現下、1%への富の偏りが喧伝されて久しい。
これは富める者が力づくでドラスティックな豊かさを志向した結果ではなかろうか。
貧しき者と貧しき国の絶望の上にあるドラスティックな豊かさというものに、持続可能性があるとはとても思えないが…
自由を目指して統制に行き着く
自由経済は世界を豊かにできなくなった。
そこで統制経済が首をもたげている。
昨今何かと話題の「ベーシックインカム」がその象徴だ。
ベーシックインカムに統制経済の匂いは薄い。
そう思えるかもしれない。
だがそうではないのだ。
ベーシックインカムこそ最近の言葉でいう「ガチの統制経済」である。
ベーシックインカムの基本構造は下図のようなもの。
国民は個人情報を国家に託す。
その見返りに、国家は国民に最低限の所得を給付する。
これがベーシックインカムの骨子だ。
この先に待ち構える最善の結末をのべよう。
「誰が」「いつ」「どこで」「何を」「どうした」・・・
国民の個人情報を掌握した国家は、その個人情報を利用してインフラやそれに類する社会制度を最適化し、財政が黒字化され、その財政黒字分を最低所得補償分に回していく。

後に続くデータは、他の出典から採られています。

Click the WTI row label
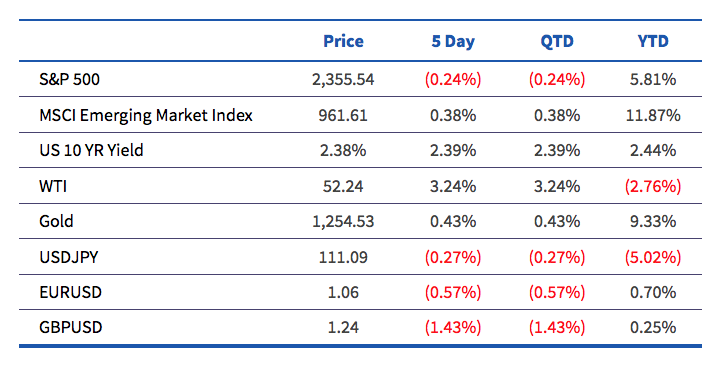Screen dimensions: 719x377 (x=53, y=186)
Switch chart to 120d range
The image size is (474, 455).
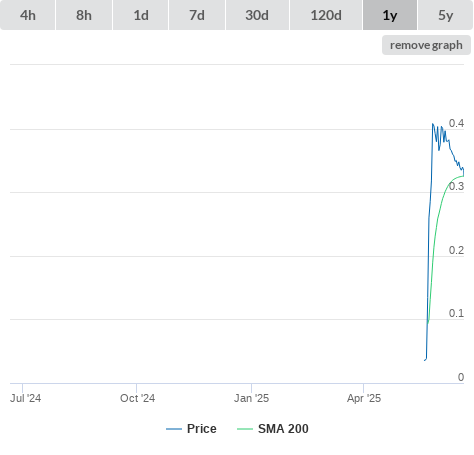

こうして個人情報の掌握と財政黒字増加が同時並行で進行し、最低所得保障制度すなわちベーシックインカムは機能していく。
これが最善の結末。
これでも最善の結末だ。
だが恐らく、
いや間違いなく、
タイにおいて最善の結末は訪れない。
ベーシックインカムという完全なる統制
個人情報というものは、現下世界において高価なカネと変換できる。
AI開発競争において、最も重要なものは人間の個人情報。
「誰が」「いつ」「どういった状況下で」「何を」「どのように」「どうやったか」・・・
人間の行動パターンを分析しAIは発展しているからだ。
だからAI先進国たる中国とアメリカは、世界中の個人情報をめぐり角逐している真っ最中である。
中国もアメリカも喉から手が出るほど個人情報が欲しい。
だから、ベーシックインカムによって入手した個人情報をある国家が米中どちらかに売り渡すというシナリオが俄然現実味を帯びる。
それで一時的に国家は豊かになるが、国民の個人情報を利用したインフラ最適化は出来なくなってしまう。
つまり、持続的な国民の安寧は得られない。
タイのベーシックインカム導入がどういう結末を迎えるのか。
「個人情報」と「AI開発」ひいては「米中の個人情報をめぐる綱引き」という観点から眺めることは、これからの日本をうらなう上で強い示唆となるはずだ。